Could you return all of the entries below exactly, minus the pictures?

====

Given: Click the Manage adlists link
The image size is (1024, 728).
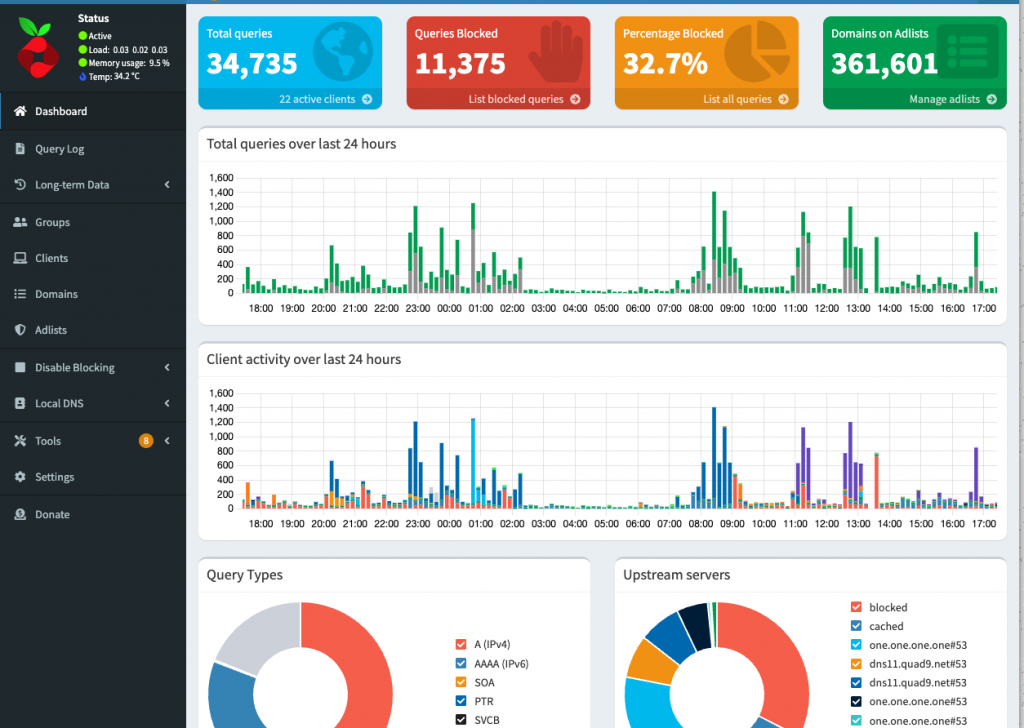Looking at the screenshot, I should click(951, 99).
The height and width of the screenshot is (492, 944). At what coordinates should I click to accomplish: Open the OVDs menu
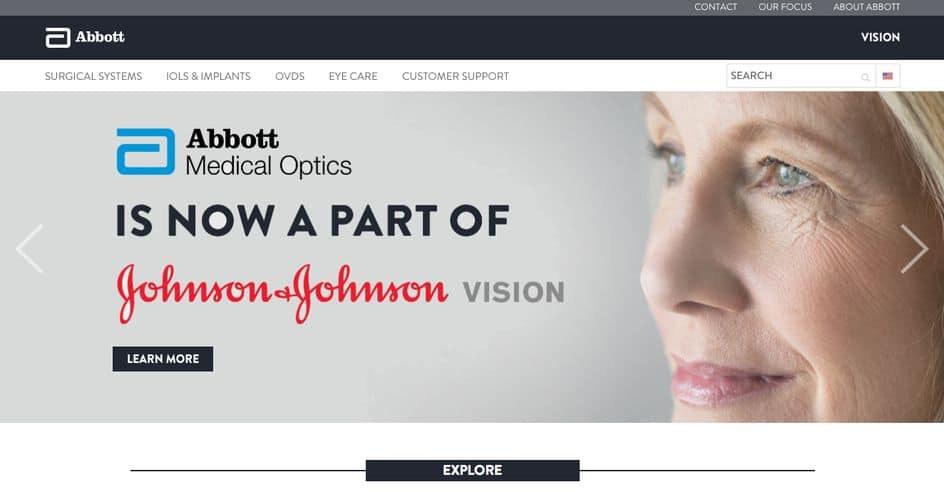[290, 76]
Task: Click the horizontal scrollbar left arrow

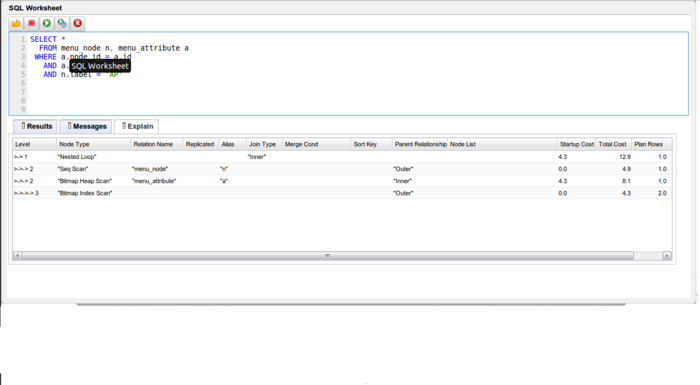Action: point(17,255)
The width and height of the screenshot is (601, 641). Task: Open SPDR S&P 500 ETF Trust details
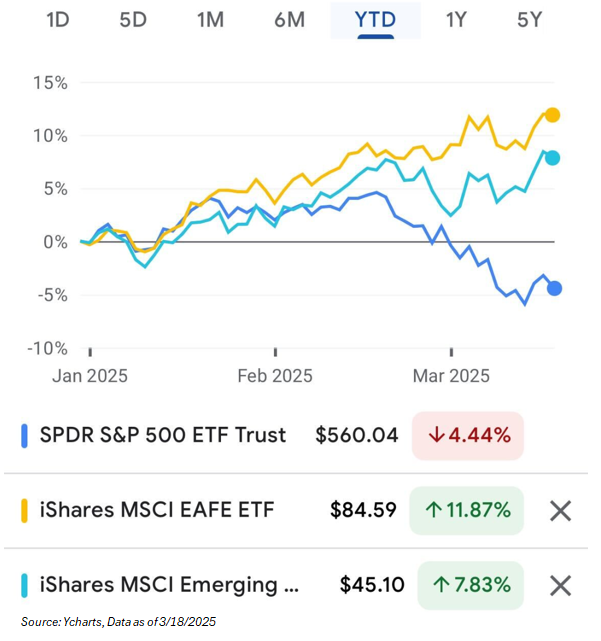163,435
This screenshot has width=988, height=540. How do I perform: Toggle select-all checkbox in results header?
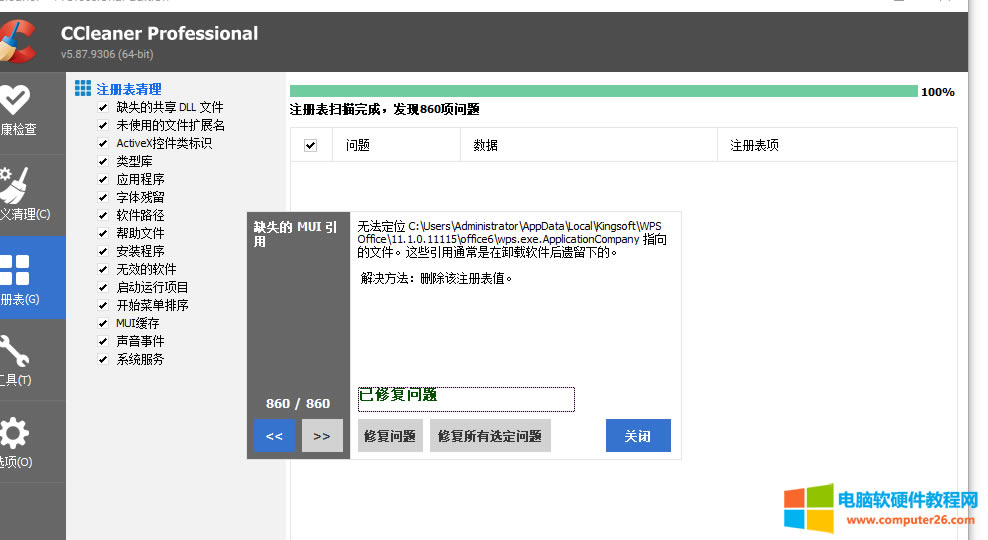pyautogui.click(x=310, y=145)
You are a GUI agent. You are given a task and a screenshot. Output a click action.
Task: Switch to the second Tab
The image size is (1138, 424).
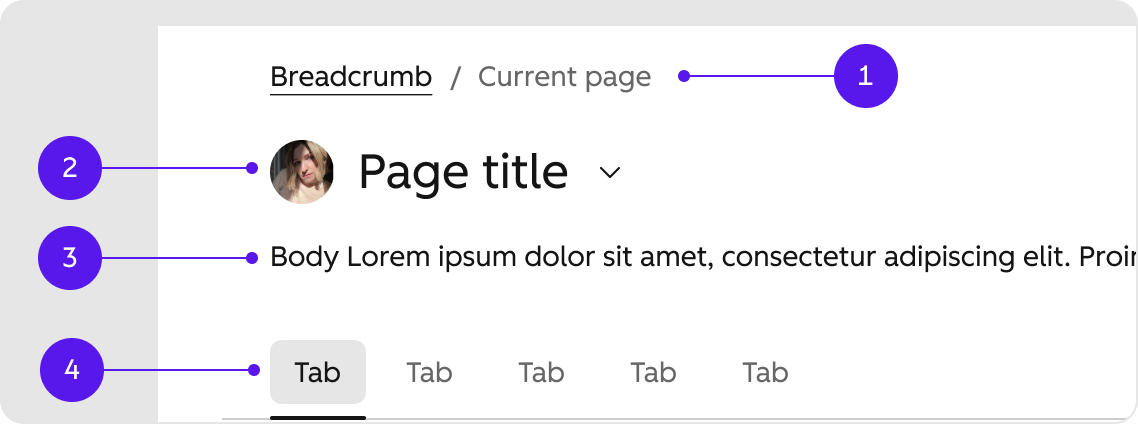tap(430, 372)
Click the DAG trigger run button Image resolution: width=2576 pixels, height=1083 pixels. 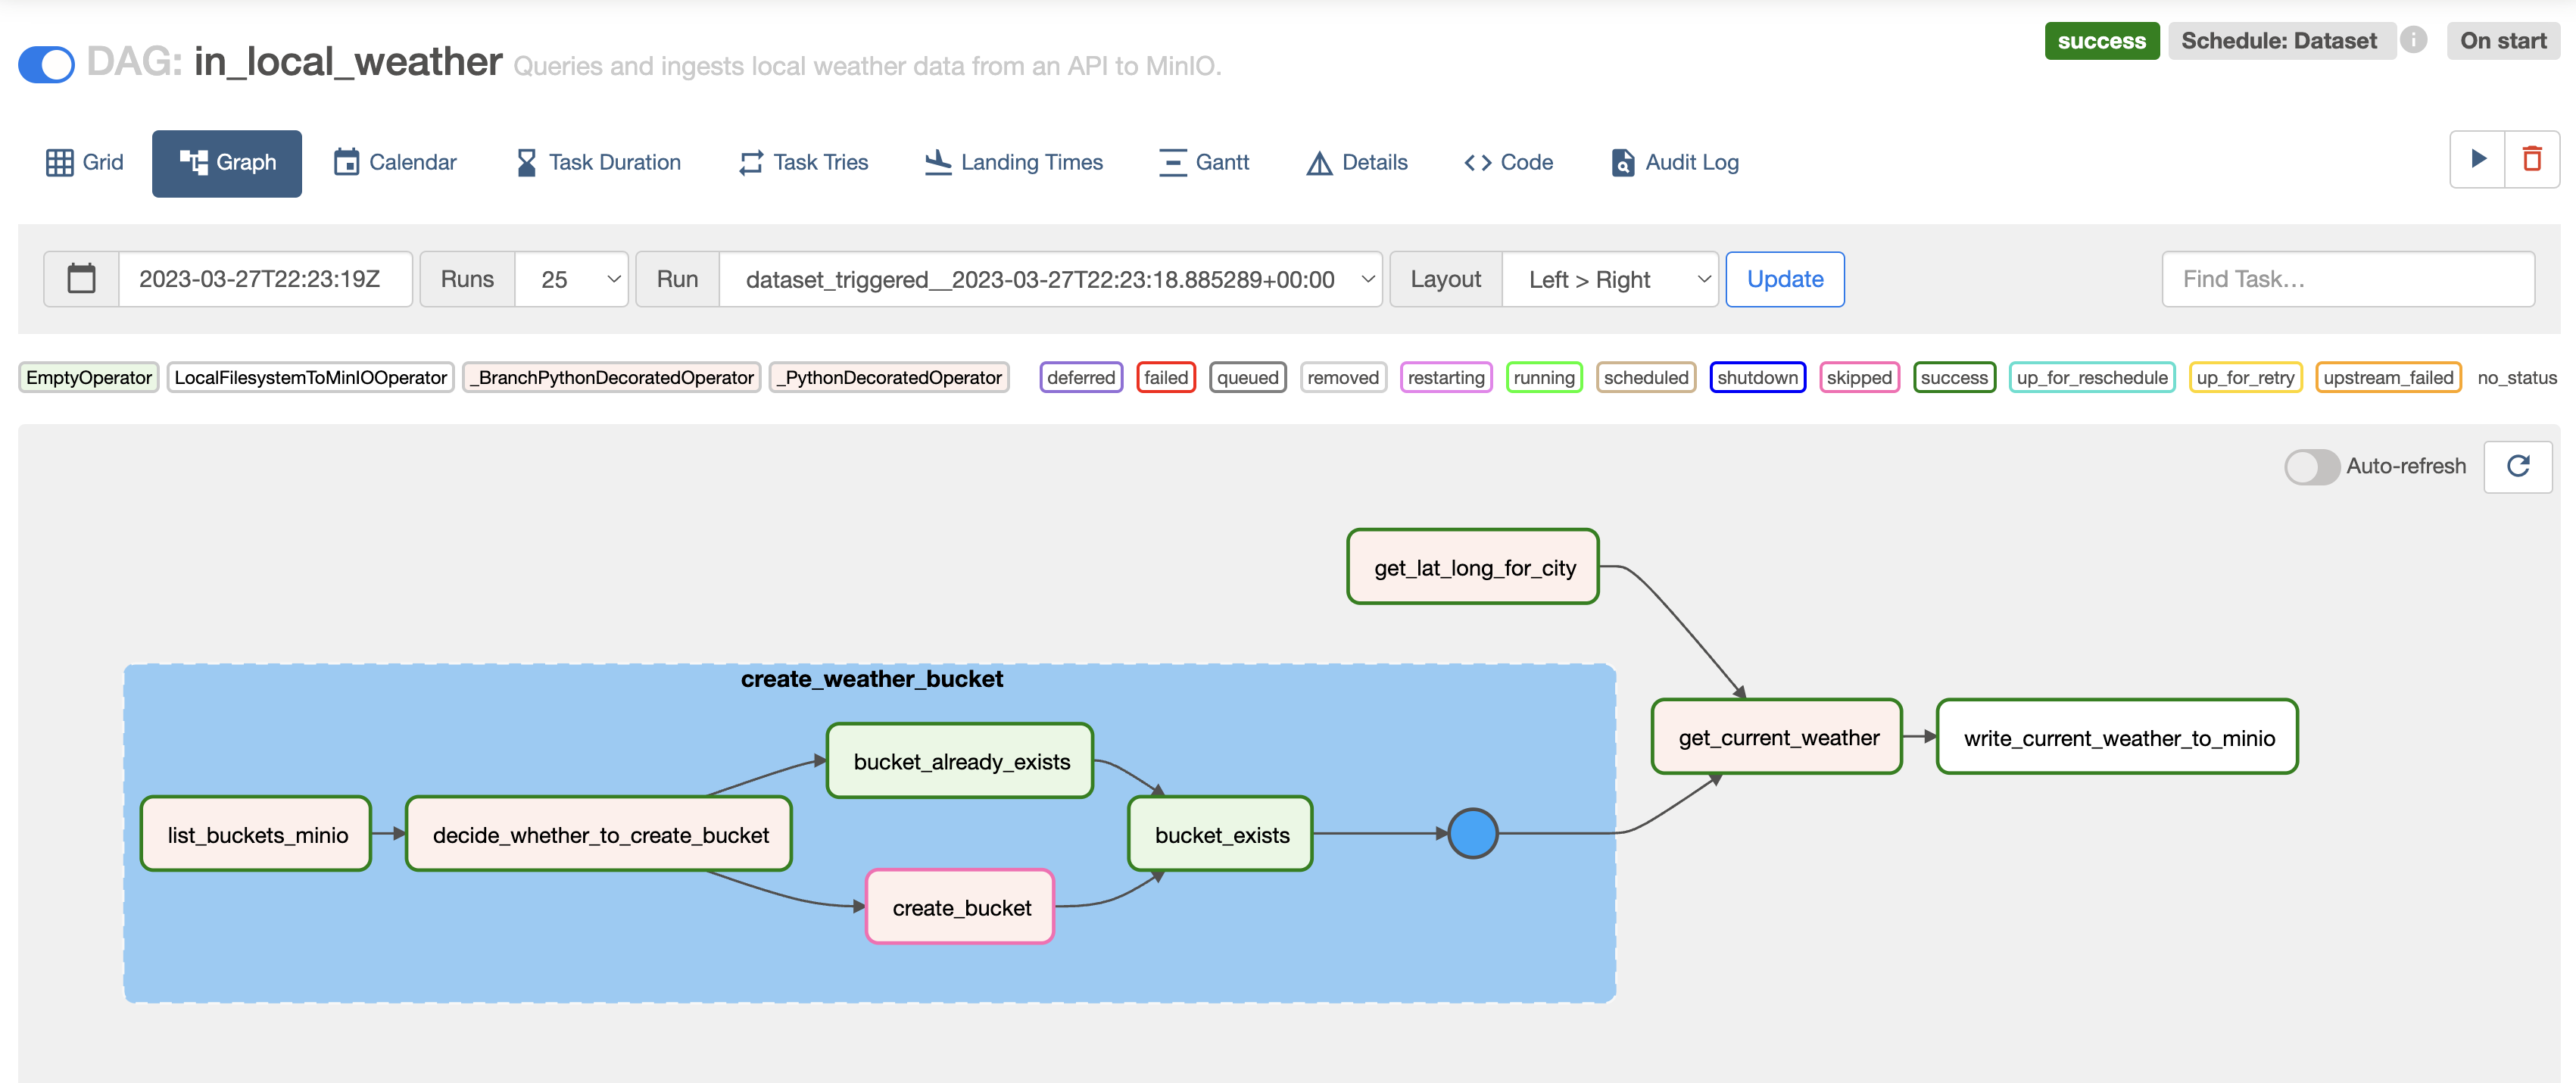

====

→ Written response
Given: Click the Manage adlists link
The image size is (1024, 728).
Looking at the screenshot, I should click(951, 99).
The height and width of the screenshot is (492, 944). At what coordinates should I click to accomplish: Open the OVDs menu
[290, 76]
Task: Click the horizontal scrollbar left arrow

Action: point(17,255)
The width and height of the screenshot is (601, 641). Task: Open SPDR S&P 500 ETF Trust details
163,435
This screenshot has width=988, height=540. How do I perform: Toggle select-all checkbox in results header?
pyautogui.click(x=310, y=145)
You are a GUI agent. You are given a task and a screenshot. Output a click action.
Task: Switch to the second Tab
The image size is (1138, 424).
tap(430, 372)
Click the DAG trigger run button Image resolution: width=2576 pixels, height=1083 pixels. 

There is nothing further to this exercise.